Uma operação de grande impacto da Polícia Judiciária abanou o concelho de Valença e lançou o alerta nacional sobre os perigos da pirataria audiovisual. Na passada quinta-feira, o Departamento de Investigação Criminal de Braga desferiu um duro golpe contra uma alegada rede de exploração ilegal de canais televisivos, culminando na detenção de dois indivíduos e na constituição como arguidas de duas pessoas coletivas.

 

No centro da investigação estão crimes graves e altamente tecnológicos: acesso ilegítimo a sistemas informáticos, falsidade informática, burla informática e nas comunicações, bem como a produção e comercialização de dispositivos ilícitos usados para difundir conteúdos televisivos protegidos por direitos exclusivos — nomeadamente através de serviços de IPTV ilegal.

 
 

Durante a operação, batizada de forma sugestiva como “Sinal Aberto”, a PJ executou três mandados de busca, dois em residências particulares e um num estabelecimento comercial. O resultado foi revelador: diversos equipamentos informáticos apreendidos, alguns preparados para potenciar a distribuição massiva de conteúdos pirata, e mais de 100 mil euros em dinheiro vivo, um valor que levanta fortes suspeitas sobre a dimensão do negócio clandestino.

A ação contou com o apoio de especialistas de Polícia Científica, que procederam à análise minuciosa de material informático e documentação considerada crucial para o desenrolar do inquérito, sob a direção do Ministério Público de Valença. As autoridades admitem que a investigação está longe de terminada e apontam já para a existência de centenas de beneficiários desta atividade ilegal.

 
 

Apesar da gravidade dos factos, os dois detidos acabaram por ser restituídos à liberdade por decisão do Ministério Público, enquanto a investigação prossegue.

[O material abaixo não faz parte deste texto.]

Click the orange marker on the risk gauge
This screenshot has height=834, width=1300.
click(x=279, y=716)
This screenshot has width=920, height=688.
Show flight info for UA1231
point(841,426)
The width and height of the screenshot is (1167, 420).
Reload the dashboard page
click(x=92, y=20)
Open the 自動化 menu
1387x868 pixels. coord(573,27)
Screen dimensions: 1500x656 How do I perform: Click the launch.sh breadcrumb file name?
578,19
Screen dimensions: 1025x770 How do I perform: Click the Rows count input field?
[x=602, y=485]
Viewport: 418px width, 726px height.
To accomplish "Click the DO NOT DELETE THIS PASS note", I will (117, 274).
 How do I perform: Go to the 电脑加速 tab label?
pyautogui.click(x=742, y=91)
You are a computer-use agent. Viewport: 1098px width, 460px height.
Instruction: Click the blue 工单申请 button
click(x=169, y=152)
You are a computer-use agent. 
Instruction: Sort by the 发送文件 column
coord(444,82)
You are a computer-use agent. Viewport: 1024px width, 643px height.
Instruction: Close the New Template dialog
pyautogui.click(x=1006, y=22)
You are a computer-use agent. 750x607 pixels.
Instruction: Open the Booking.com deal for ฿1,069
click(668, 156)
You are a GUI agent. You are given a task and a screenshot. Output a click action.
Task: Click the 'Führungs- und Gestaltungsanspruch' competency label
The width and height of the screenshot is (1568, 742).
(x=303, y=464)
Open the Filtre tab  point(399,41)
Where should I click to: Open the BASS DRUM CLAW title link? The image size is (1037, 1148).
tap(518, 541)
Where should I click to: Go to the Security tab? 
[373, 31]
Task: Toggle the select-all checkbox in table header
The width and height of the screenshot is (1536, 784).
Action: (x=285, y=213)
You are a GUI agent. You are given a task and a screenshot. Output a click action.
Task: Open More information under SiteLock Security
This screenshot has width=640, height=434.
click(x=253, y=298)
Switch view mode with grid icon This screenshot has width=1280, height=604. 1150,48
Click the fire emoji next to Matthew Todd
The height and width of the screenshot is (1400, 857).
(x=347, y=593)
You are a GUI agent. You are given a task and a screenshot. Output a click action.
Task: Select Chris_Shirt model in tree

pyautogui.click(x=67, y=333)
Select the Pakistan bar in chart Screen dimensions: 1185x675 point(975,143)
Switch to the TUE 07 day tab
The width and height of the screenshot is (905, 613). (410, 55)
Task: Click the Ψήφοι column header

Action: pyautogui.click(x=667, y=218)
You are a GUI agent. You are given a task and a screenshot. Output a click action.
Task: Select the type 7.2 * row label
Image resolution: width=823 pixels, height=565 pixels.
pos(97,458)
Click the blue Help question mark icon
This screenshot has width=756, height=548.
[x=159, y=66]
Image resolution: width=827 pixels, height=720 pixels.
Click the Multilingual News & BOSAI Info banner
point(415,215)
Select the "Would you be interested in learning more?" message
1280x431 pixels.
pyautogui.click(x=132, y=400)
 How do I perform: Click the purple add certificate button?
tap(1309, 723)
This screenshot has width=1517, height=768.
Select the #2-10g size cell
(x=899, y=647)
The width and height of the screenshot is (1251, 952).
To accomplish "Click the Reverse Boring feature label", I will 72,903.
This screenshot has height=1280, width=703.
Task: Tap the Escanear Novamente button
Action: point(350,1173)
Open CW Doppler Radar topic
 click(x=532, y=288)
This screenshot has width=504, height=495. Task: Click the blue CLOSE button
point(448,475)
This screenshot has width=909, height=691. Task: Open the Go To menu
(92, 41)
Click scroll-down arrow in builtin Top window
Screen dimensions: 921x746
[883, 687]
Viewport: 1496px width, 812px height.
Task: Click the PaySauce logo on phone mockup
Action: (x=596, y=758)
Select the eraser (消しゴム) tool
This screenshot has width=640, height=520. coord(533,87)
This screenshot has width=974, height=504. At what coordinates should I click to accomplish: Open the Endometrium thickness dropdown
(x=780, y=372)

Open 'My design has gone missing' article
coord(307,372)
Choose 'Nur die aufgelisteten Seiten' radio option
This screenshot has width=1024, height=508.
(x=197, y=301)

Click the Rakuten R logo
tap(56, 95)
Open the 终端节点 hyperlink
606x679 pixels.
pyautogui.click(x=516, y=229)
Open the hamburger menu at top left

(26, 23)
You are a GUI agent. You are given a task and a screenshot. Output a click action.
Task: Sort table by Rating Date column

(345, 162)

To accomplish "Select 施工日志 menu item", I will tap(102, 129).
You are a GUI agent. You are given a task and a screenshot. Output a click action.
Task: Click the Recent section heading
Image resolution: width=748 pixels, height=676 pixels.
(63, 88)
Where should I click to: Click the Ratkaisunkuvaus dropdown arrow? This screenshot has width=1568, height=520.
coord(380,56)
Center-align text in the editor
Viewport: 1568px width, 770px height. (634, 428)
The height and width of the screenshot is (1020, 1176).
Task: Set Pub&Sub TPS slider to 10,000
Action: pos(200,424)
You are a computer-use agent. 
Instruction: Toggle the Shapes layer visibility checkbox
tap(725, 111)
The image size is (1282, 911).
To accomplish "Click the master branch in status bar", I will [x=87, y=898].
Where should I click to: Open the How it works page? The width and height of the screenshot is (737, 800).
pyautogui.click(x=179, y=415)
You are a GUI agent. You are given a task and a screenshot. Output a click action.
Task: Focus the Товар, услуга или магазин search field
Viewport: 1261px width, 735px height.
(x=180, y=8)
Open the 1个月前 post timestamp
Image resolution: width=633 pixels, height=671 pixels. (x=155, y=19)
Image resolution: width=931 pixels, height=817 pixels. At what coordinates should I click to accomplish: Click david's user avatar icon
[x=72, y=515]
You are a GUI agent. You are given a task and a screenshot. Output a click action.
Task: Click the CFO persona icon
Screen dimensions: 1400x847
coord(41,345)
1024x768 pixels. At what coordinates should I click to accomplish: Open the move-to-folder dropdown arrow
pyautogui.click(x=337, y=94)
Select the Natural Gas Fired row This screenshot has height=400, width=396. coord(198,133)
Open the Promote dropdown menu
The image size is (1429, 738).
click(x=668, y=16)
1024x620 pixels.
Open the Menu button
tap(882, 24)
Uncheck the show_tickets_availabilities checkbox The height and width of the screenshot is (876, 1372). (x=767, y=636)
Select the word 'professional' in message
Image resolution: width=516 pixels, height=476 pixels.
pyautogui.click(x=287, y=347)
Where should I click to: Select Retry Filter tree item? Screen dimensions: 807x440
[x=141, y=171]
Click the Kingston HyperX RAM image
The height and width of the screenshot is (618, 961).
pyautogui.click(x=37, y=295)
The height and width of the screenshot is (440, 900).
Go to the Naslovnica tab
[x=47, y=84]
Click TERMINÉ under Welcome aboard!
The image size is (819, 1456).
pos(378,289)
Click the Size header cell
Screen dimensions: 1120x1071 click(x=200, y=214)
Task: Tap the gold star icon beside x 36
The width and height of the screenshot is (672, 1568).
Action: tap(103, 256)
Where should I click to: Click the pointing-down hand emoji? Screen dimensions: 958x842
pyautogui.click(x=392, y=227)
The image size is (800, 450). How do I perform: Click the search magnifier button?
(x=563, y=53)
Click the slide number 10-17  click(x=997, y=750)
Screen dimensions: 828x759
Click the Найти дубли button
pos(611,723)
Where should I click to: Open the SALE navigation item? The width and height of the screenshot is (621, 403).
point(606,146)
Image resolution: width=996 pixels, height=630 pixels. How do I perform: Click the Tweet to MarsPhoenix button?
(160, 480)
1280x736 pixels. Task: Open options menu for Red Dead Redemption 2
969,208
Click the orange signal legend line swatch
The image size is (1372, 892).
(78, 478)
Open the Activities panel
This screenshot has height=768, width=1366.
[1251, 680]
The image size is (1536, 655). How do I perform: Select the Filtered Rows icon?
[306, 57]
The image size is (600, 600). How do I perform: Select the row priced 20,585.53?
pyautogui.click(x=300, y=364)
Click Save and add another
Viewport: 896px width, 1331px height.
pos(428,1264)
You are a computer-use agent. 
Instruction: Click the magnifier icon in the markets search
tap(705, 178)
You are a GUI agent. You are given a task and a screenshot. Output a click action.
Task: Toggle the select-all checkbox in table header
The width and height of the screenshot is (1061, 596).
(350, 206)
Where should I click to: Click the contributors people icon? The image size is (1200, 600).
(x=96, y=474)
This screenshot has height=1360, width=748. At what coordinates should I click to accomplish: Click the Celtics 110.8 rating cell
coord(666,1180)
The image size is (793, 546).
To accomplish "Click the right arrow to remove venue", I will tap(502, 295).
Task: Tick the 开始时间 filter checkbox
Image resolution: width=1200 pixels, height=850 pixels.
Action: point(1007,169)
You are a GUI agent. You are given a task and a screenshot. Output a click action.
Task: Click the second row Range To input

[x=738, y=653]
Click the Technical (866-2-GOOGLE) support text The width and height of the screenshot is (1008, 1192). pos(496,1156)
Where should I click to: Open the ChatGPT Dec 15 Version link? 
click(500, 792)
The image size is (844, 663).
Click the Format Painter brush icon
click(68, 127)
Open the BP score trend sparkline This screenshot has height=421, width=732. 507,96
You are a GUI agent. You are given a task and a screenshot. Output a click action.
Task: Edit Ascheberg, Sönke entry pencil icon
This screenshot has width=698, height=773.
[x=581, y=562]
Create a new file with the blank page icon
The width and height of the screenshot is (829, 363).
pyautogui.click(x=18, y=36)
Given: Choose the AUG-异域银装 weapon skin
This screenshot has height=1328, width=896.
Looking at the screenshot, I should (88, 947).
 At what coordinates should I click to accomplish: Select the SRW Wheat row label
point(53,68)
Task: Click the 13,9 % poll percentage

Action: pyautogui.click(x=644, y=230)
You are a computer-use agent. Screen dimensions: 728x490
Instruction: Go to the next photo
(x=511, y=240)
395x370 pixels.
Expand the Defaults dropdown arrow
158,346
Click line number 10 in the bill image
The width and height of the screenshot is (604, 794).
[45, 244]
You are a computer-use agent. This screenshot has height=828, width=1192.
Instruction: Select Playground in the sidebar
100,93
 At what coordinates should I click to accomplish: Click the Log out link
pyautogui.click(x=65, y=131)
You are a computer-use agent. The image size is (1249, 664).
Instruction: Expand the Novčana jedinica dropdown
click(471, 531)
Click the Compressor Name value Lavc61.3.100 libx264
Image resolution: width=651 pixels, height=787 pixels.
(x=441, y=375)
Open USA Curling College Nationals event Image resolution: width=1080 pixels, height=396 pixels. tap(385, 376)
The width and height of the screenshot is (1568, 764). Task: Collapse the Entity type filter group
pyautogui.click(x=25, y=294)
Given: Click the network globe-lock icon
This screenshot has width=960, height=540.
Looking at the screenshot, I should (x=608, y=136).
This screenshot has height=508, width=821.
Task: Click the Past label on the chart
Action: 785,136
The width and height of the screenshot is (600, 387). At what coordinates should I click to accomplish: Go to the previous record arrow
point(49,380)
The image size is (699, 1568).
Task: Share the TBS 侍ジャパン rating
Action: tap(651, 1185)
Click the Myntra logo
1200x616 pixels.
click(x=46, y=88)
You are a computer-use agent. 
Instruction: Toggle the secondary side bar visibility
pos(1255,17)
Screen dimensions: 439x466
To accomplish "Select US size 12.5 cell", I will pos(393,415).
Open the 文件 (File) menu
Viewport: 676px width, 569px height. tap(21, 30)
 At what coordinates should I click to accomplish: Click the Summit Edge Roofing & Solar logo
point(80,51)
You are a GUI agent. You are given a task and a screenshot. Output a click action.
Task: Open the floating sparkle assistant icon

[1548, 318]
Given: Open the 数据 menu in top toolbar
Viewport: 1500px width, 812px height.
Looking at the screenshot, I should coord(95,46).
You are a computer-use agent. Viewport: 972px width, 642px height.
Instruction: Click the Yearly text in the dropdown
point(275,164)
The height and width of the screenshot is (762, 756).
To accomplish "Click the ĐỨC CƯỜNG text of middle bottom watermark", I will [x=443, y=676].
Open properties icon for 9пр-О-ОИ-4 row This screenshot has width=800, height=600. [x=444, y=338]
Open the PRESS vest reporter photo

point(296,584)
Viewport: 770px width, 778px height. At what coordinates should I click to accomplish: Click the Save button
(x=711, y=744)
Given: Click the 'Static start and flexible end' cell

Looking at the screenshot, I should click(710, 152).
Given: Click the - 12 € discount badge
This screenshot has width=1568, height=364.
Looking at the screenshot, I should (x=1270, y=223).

A Polícia Judiciária deixa, no entanto, um aviso claro e contundente: a pirataria audiovisual não é um “crime sem vítimas”. Para além de causar prejuízos significativos à economia e aos legítimos detentores de direitos de autor, expõe também os utilizadores a riscos sérios, como o roubo e a partilha indevida de dados pessoais, comprometendo a segurança digital e podendo resultar em responsabilidade penal e cível.

 

O “sinal” está lançado — e as autoridades garantem que não ficará aberto por muito mais tempo.